Now a crash between steps leaves:

Event published to downstream systems
No order in database
Downstream systems believe an order exists that does not

Neither ordering is safe. The fundamental issue is that two independent systems (database and message broker) cannot be updated atomically without distributed transactions. And distributed transactions (two-phase commit) introduce their own problems: reduced availability, increased latency, and operational complexity.

The Scope of Failure¶

The failure window may seem small, but consider:

Application deployments involve restarts
Cloud instances can terminate without notice
Network partitions disconnect services from message brokers
Message broker unavailability blocks the entire operation

A system processing thousands of operations daily will encounter these failures.

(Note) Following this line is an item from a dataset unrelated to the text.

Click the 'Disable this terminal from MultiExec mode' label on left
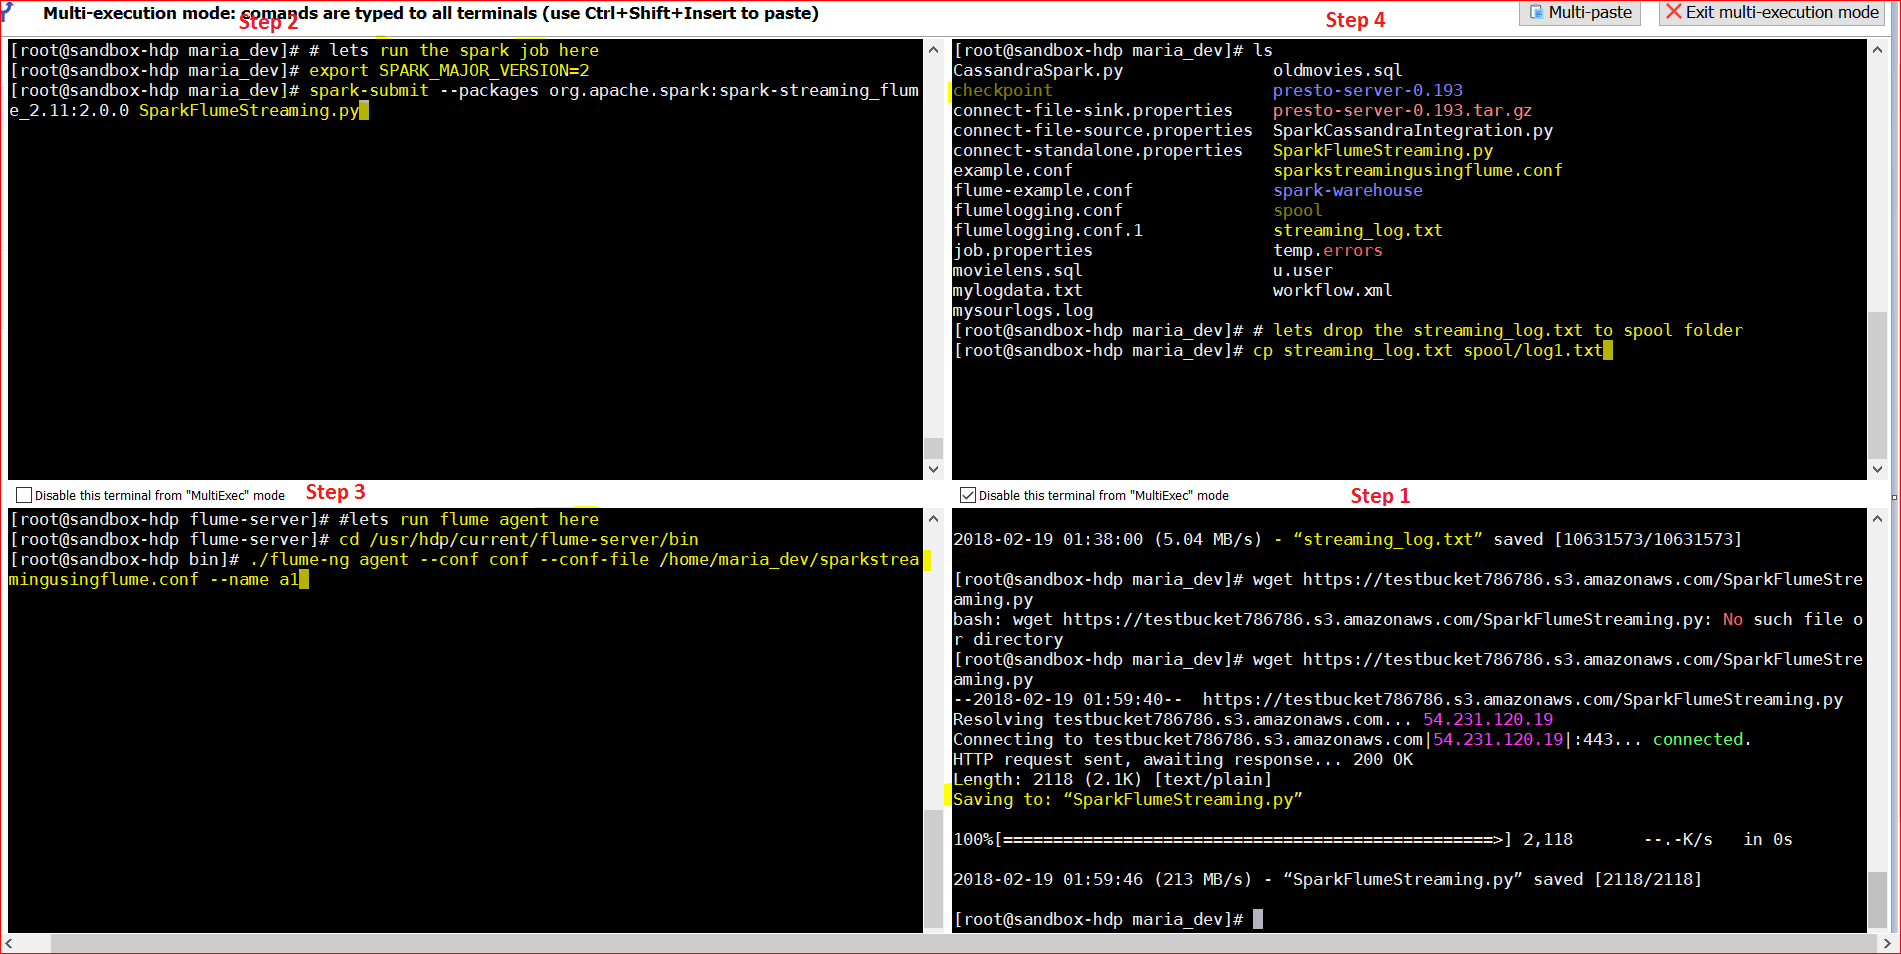160,495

Even a 0.01% failure rate means data corruption or message loss occurs regularly.

The Outbox Solution¶

The transactional outbox pattern eliminates the dual-write by writing both the entity and the message to the database in a single operation. A separate process then reliably transfers messages from the database to the message broker.

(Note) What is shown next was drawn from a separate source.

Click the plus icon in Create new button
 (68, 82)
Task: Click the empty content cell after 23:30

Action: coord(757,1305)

The key insight: by making the outbox table part of the same database as the entity, atomicity comes from the database's own transaction guarantees, with no distributed coordination required.

Outbox Implementation in Cassandra¶

Cassandra lacks multi-table ACID transactions, but provides atomic operations within a single partition. The outbox pattern adapts to this constraint through careful schema design.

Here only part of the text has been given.